Dicho esto, quiero aclarar que las acelgas han sido una valiosa lección. Gracias a ellas, aprendí que los adultos mienten, porque cuando me decían si no te comes las acelgas, no hay nada más no era cierto, porque teníamos la nevera repleta; que existe una doble vara de medir según se trate de niños o de adultos, porque a mi madre no le gustaba el cordero y nunca comíamos cordero, y yo odiaba las acelgas y aún así me obligaban a comerlas de vez en cuando.
En mi casa no entran acelgas, que no he vuelto a comer desde entonces, ni alcachofas, porque no le gustan a mi marido. He aprendido la lección, aunque dudo que sea lo que pretendieron enseñarme en primer lugar. Las imposiciones y las amenazas no suelen dar resultados; las lecciones que mejor se aprenden son las que nos enseñan con amor.

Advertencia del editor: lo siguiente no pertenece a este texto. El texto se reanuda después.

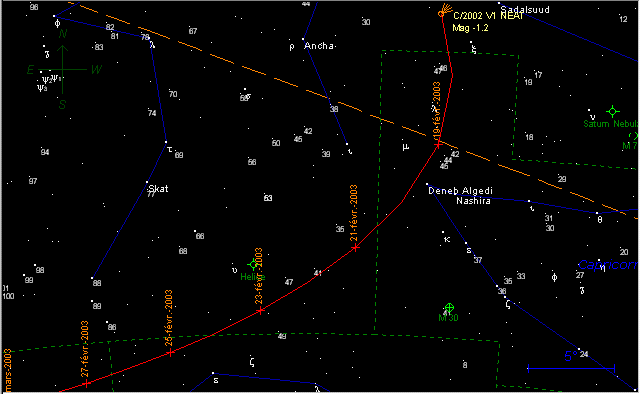Image resolution: width=640 pixels, height=394 pixels.
Task: Click the 25-févr.-2003 path marker
Action: (x=171, y=353)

También he conseguido aprender que no soy el centro del mundo. Si muriera ahora mismo, las estaciones seguirían sucediéndose, la gente se levantaría por la mañana y se acostaría por la noche ignorante de mi desgracia. Tan solo soy una diminuta pincelada en el gigantesco lienzo de la creación divina, tan insignificante que nadie notaría su ausencia.

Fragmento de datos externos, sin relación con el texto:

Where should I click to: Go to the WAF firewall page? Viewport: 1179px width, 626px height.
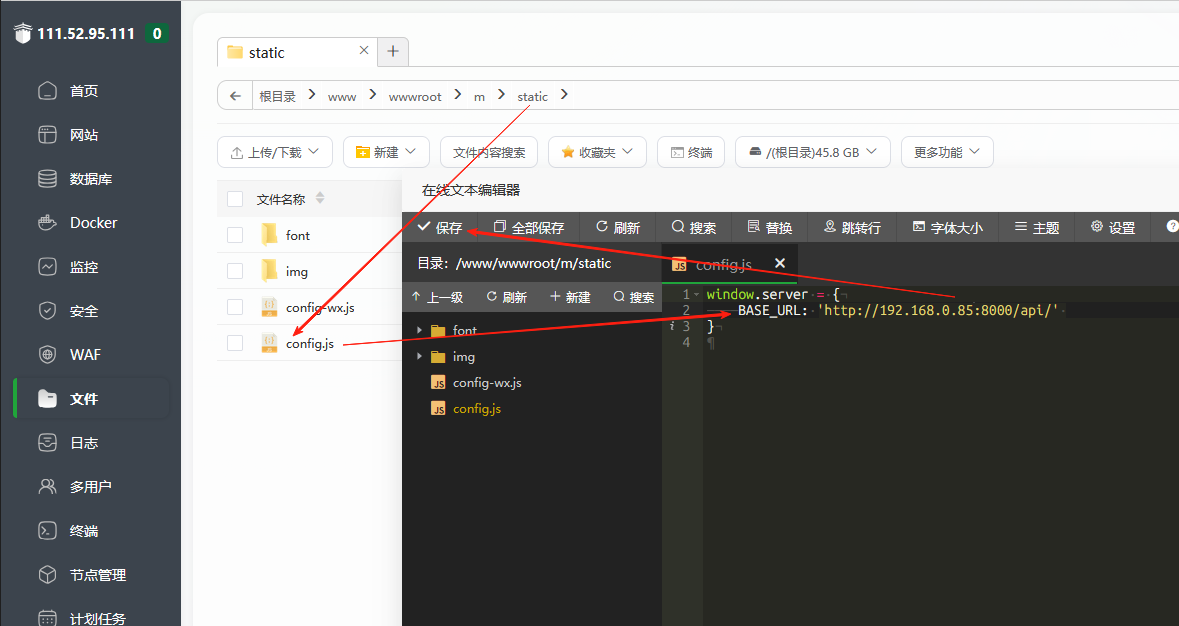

Se suele decir que nadie es imprescindible, y al igual que yo, mis hijos tampoco son el centro del mundo. Sin embargo, son el centro de mi mundo, del mundo que su padre y yo hemos empezado a construir el día que nos miramos a los ojos y nos dijimos que lo nuestro era algo por lo que merecía la pena luchar.
No puedo cambiar el mundo, pero puedo cambiar el mío, puedo darle la forma que yo quiera, puedo convertirlo en un lugar cálido y acogedor donde refugiarse o en un campo de batalla donde se aprende a tolerar la frustración a marchas forzadas. Por mi parte lo tengo claro, y si por desgracia habrá momentos en los que mis hijos sufrirán sin que yo pueda hacer nada para evitarlo, por lo menos podré estar a su lado tratando de aliviar el dolor que todo sufrimiento conlleva. Y sobre todo, haré lo que está en mis manos, evitarles sufrimientos innecesarios "por su bien", para que aprendan, para que se acostumbren o para engordar mi ego de adulto.
Como se dice en mi tierra, y no lo traduzco porque perdería la magia, per tutto il mondo non sarai nessuno, ma per qualcuno puoi essere tutto il mondo.